Extramedullary hematopoiesis, overstimulated fibroblasts in abnormal microenvironment, fibrous tissue deposits in the bone marrow, dysregulation of the normal production of blood cells, low count of platelets and subsequently the onset of anemia are characteristic hallmarks of MF. Generally, it is a rare hematological event, predominantly diagnosed in elderly individuals aged over 50 years [14, 15, 16]. The MF/OMF patients were also rare in our dataset (20/232 patients confirmed the diagnosis, 8.6%) and the mean age of the patients was 62 years. The gender does not affect the occurrence of the disease; there is an equal distribution men:women (10 vs. 10).

The total survival time of patients with PMF can vary substantially, as well as the clinical course of the disease and its progression. It can be diagnosed as primary or developed as a part of other hematological malignancies as PV or ET. However, the mechanisms of development of MF are not completely understood. The JAK2, together with CALR and MPL mutations, is a common triggering factor in Philadelphia chromosome-negative MPNs [17]. The so-called "driver" mutations activate the JAK-STAT signaling pathway. According to previous reports, about 85.0% of PMF patients have affected one of the three genes: JAK2 (60.0-65.0%), MPL (5.0%) or CALR (20.0-25.0%) [14]. In our study, 20 patients with MF were analyzed for JAK2 mutation by quantitative PCR; and 12 of them carried the mutant allele (60.0%), which is in accordance with the data reported by other researchers [4]. The remaining patients (12 individuals) who were accepted with an initial diagnosis of MF, five were confirmed to carry ET, six with PV and one remained an unclassified MPN. This showed that trepanobiopsy is absolutely essential for the final precision of the diagnosis.
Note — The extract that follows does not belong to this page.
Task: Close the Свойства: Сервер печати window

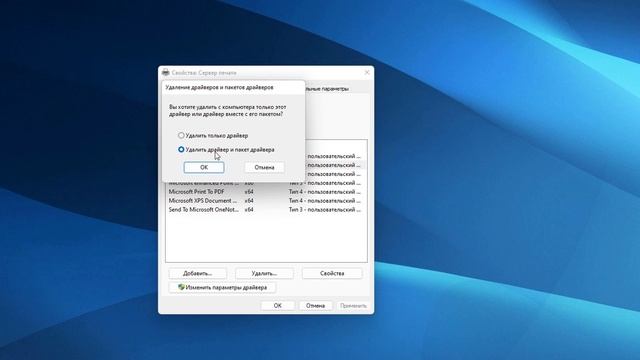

The discovery of the genetic transformation of the JAK2 gene in the majority of our cases with MF makes possible their treatment with Jakafi (Ruloxitinib), which is an approved targeted drug for MF. It is indicated both for primary and secondary MF, either high- or intermediate-risk groups. It helps to reduce side effects such as splenomegaly, abdominal and bone pain. At the same time, it controls the blood levels of the inflammatory cytokines.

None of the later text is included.